Oracle Sues Google Over Java Use in Android OS

Glass_Joe 5 Tallied Votes 403 Views Share

Oracle announced Thursday evening (August 12) that they would be filing a lawsuit against Google, claiming that their Android phone software infringes upon patents and copyrights of their Java software, which they acquired when they purchased Sun Microsystems in January for $7.4 billion.

"In developing Android, Google knowingly, directly and repeatedly infringed Oracle's Java-related intellectual property. This lawsuit seeks appropriate remedies for their infringement," Oracle spokeswoman Karen Tillman said in an official statement.

The lawsuit, filed in the U.S. District Court in San Francisco, alleges that Google “willfully and deliberately” infringed upon seven Java patents and has even gone so far as to hire former Sun Java engineers to help with the development of the Dalvik Java Virtual Machine, the backbone of the Android OS. Even though the Android OS depends on Java to run, it is anything but a carbon copy.

"From a developer's perspective, Dalvik looks like a Java Virtual Machine, but strictly speaking, Dalvik is not a JVM. Dalvik executes dex bytecode, not Java bytecode. And there are differences in the structure of Dalvik class files as compared to Java class files. Nevertheless, for all intents and purposes, building an Android application is really an exercise in building a peculiar sort of Java application,"PCWorld’s Rick Grehan previously reported when the Android was originally released in 2008.

Google released the following statement Friday (August 13) afternoon: “We are disappointed Oracle has chosen to attack both Google and the open-source Java community with this baseless lawsuit. The open-source Java community goes beyond any one corporation and works every day to make the web a better place. We will strongly defend open-source standards and will continue to work with the industry to develop the Android platform.”

Many reports see this as a way for Oracle to infiltrate Google’s recent success in the Android market, leading to a settlement which will see Java licensing giving them leverage on mobile markets and a free ticket to Royalty Town on the over 200,000 Android-powered phones selling daily.

mvmalderen commented: Nice article :) +8
Anyday commented: funny +1
Unbidden Ghost 0 Light Poster

Is it at all possible for Oracle to sue Google? I thought that java is under the Gnu Public license?

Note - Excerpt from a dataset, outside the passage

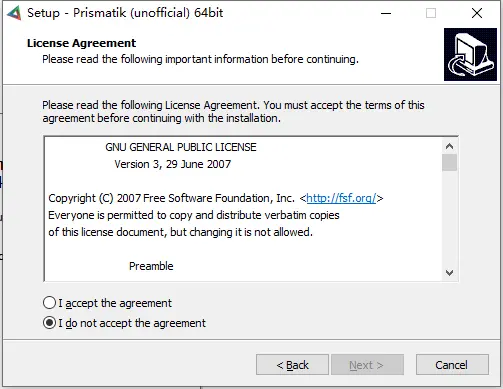The height and width of the screenshot is (389, 503).
Task: Close the Prismatik setup window
Action: (x=477, y=13)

Even version two of the GPL would have been enough to render the sue baseless but in the newest version of the GPL where the technology under GPl actually gives up all patents how likely is it that Oracle will actually accomplish anything?

Glass_Joe 68 Junior Poster in Training

Exactly, my friend. This was why everyone was scoffing at the lawsuit when this news broke. How are they going to gain any ground when it's all essentially under the public license? Wherever there's a boatload of money to be made, there are lawsuits to follow, so I guess we shouldn't really be surprised anymore. They will almost certainly get nowhere and will just crawl back into their hole with lawyer fees through the roof.

ilovejava 0 Junior Poster in Training

wow this is shocking i cant belive oracle is doing this

dantinkakkar 19 Junior Poster

It's their way of earning a quick buck. Earlier, I expected an out-of-court settlement. Either Google was willing to do that after being intimidated by Oracle and Oracle took the extreme step in the want of some more cash, or Google didn't get intimidated by Oracle's legal notice and decided to give them a run for their money. Oracle Corporation has nothing to gain nothing from this case except for a bad reputation and severe defeat. They've no case since Java is free-to-use. I still firmly believe that Oracle is looking forward to nothing except a quick buck.

I guess that's why LibreOffice was launched. The OpenOffice.ORG developers feared that now Oracle has acquired SUN, their project would be scrapped. Nothing like that happened, except for the making of LibreOffice and Canonical removing OpenOffice.ORG from it's official distributions and replacing it LibreOffice; which is right, I think. We all would have been better off if SUN wouldn't have been acquired, after all, I guess.